Thames Water’s main treatment works in London is vulnerable. Just one system failure could leave millions of Londoners without running water, according to a sobering report in the Financial Times. The influential London pink broadsheet newspaper outlines how: “Mass evacuations, with the military on standby, could be triggered in the event of a failure at the crumbling Coppermills works in north-east London.
Water outages for millions of people across the twin financial centres of Canary Wharf and the City of London could be prompted by a single fault, according to documents seen by the Financial Times. Thames Water has pledged to improve water treatment.
The fact that work to upgrade the plant is only just beginning has raised the risk of a catastrophic failure. According to the FT: “The 1960s plant in Walthamstow is on a list of 13 critical infrastructure water treatment and sewage processing sites belonging to Thames Water at risk of “single point of failure”, meaning that only one incident could disrupt supplies.”

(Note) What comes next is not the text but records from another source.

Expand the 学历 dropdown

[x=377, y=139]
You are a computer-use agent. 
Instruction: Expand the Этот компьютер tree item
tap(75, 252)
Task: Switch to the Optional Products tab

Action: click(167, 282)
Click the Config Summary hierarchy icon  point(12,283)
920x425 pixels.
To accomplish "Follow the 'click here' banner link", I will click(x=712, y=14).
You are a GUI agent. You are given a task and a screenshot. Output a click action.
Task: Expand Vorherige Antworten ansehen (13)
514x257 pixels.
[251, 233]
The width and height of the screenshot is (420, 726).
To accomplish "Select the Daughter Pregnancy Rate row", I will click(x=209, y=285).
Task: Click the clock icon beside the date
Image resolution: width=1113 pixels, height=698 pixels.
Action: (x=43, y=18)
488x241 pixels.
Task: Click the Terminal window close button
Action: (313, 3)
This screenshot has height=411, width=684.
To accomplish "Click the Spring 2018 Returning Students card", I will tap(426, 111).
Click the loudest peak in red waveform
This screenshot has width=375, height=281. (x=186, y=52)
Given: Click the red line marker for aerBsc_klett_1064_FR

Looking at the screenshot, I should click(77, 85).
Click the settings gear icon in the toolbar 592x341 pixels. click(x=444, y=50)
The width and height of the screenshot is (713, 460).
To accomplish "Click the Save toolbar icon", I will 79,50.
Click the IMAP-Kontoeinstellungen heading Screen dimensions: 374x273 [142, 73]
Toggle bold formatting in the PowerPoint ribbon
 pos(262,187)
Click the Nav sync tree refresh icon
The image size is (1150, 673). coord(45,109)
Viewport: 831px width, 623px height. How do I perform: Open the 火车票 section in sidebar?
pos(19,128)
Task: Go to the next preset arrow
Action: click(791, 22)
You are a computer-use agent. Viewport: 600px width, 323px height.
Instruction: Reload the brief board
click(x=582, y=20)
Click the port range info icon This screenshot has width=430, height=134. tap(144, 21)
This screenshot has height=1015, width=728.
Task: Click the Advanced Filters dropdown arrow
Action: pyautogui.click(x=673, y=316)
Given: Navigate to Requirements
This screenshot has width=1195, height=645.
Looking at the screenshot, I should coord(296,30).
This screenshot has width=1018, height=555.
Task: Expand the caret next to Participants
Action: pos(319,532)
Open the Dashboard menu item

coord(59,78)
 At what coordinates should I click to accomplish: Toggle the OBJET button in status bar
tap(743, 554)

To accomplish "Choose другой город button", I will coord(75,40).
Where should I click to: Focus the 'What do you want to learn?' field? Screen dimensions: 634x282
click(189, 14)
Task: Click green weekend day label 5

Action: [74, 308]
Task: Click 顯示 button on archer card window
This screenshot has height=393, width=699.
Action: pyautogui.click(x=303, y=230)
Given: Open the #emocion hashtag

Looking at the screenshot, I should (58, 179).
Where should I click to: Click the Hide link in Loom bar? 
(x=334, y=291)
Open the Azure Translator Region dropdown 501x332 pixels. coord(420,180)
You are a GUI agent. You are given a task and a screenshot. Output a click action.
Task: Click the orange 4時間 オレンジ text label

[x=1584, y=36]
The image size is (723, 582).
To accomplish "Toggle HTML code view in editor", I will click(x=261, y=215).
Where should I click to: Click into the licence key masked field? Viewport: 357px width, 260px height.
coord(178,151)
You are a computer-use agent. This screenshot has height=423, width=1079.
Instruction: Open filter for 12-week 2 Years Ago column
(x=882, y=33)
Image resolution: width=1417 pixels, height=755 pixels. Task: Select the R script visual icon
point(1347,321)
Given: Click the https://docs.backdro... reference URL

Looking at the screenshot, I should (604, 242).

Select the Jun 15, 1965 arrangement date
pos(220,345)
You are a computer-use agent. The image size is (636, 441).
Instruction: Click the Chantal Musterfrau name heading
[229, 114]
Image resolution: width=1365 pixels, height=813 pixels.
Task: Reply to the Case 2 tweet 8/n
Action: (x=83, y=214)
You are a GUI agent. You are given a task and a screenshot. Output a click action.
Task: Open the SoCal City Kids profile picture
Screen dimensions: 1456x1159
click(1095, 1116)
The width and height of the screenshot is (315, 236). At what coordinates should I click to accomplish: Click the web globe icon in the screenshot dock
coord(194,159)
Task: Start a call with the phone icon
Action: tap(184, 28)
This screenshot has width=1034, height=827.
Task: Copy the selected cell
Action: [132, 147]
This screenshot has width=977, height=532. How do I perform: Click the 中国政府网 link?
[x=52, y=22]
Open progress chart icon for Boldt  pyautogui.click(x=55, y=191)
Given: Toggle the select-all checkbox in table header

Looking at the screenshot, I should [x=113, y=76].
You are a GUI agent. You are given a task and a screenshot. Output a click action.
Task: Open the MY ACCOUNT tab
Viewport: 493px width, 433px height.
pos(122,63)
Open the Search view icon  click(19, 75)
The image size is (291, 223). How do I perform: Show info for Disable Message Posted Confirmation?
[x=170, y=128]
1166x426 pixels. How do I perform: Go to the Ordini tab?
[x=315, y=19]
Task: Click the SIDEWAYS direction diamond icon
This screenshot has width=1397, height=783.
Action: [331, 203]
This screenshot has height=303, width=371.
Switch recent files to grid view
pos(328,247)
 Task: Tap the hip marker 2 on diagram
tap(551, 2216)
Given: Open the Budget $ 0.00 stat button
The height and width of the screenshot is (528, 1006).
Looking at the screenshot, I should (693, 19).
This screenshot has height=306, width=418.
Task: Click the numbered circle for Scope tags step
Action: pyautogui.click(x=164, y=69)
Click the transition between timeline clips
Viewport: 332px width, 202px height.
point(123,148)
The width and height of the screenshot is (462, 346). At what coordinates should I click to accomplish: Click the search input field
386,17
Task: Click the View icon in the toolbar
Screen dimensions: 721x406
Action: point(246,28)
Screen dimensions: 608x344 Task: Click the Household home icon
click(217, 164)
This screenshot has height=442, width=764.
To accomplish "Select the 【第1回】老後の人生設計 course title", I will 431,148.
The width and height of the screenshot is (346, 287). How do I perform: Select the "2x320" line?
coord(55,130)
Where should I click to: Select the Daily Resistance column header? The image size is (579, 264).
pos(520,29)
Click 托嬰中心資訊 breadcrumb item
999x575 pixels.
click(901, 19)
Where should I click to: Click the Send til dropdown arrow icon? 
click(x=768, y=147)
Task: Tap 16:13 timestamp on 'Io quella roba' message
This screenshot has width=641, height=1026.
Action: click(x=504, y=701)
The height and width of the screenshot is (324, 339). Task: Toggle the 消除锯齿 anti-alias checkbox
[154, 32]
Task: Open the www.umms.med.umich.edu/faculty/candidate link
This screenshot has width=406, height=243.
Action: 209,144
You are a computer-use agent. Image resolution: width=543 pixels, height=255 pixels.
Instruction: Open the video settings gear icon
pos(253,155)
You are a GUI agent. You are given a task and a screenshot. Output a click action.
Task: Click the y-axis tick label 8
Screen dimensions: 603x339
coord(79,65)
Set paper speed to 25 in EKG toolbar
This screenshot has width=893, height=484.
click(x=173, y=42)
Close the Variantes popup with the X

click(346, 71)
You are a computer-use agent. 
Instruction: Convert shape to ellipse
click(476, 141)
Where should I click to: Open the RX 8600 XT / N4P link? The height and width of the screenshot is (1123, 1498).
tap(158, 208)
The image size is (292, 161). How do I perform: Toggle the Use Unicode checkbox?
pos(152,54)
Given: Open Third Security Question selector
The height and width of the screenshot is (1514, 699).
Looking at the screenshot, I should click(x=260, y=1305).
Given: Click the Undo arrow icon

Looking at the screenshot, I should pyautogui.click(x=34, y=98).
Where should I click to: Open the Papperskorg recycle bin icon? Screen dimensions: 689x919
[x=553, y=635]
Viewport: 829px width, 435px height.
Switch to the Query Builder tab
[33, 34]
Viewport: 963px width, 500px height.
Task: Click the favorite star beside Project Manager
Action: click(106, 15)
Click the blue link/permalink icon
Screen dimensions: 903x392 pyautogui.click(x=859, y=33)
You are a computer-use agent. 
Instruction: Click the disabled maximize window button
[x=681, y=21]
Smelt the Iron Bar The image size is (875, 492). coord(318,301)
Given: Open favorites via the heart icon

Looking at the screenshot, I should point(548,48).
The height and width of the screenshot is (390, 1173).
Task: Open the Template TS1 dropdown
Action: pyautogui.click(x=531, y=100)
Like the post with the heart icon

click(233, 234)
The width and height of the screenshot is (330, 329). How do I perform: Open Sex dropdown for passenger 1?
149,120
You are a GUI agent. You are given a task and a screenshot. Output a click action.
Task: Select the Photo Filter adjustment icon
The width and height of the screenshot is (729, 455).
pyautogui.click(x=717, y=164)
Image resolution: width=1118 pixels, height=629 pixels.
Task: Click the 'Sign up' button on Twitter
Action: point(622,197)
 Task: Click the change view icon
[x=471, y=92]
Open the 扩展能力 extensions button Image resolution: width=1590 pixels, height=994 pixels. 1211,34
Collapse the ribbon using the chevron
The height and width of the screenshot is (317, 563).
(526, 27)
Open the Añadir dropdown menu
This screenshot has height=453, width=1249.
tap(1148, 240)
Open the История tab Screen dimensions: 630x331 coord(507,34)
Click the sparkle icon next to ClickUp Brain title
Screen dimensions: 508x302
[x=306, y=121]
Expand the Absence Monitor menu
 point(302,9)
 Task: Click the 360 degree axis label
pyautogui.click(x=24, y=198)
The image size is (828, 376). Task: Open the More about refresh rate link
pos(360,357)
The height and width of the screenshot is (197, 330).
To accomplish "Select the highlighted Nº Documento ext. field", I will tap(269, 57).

There are growing fears that a discretion at the site could cause knock-on effects at others. The structure, which is based at Coppermills, has been described as “a low-probability, high-consequence event”. Thames Water estimates the probability of failure as a one-in-50-year event, which should raise eyebrows, certainly in the insurance community, which routinely assesses 1 in 100- or 200-year events and assigns a significant premium as a result. 1 in 50-year events would attract a much larger insurance premium.
Sir Jon Cunliffe, a former deputy governor of the Bank of England, described “a patch and mend approach” in his independent review into the water sector in July. Awareness of single point of failure perils for infrastructure assets has grown since power outages at Heathrow and Spain this year where large parts of the electricity grid failed.
The FT reports that: “the potential scale of any outage at Coppermills is so large that people may need to be evacuated from their homes, with the military on standby.”
Single points of potential failure like this can have cascading ripple effects that ripple across industries – a clear example of connected risk in effect.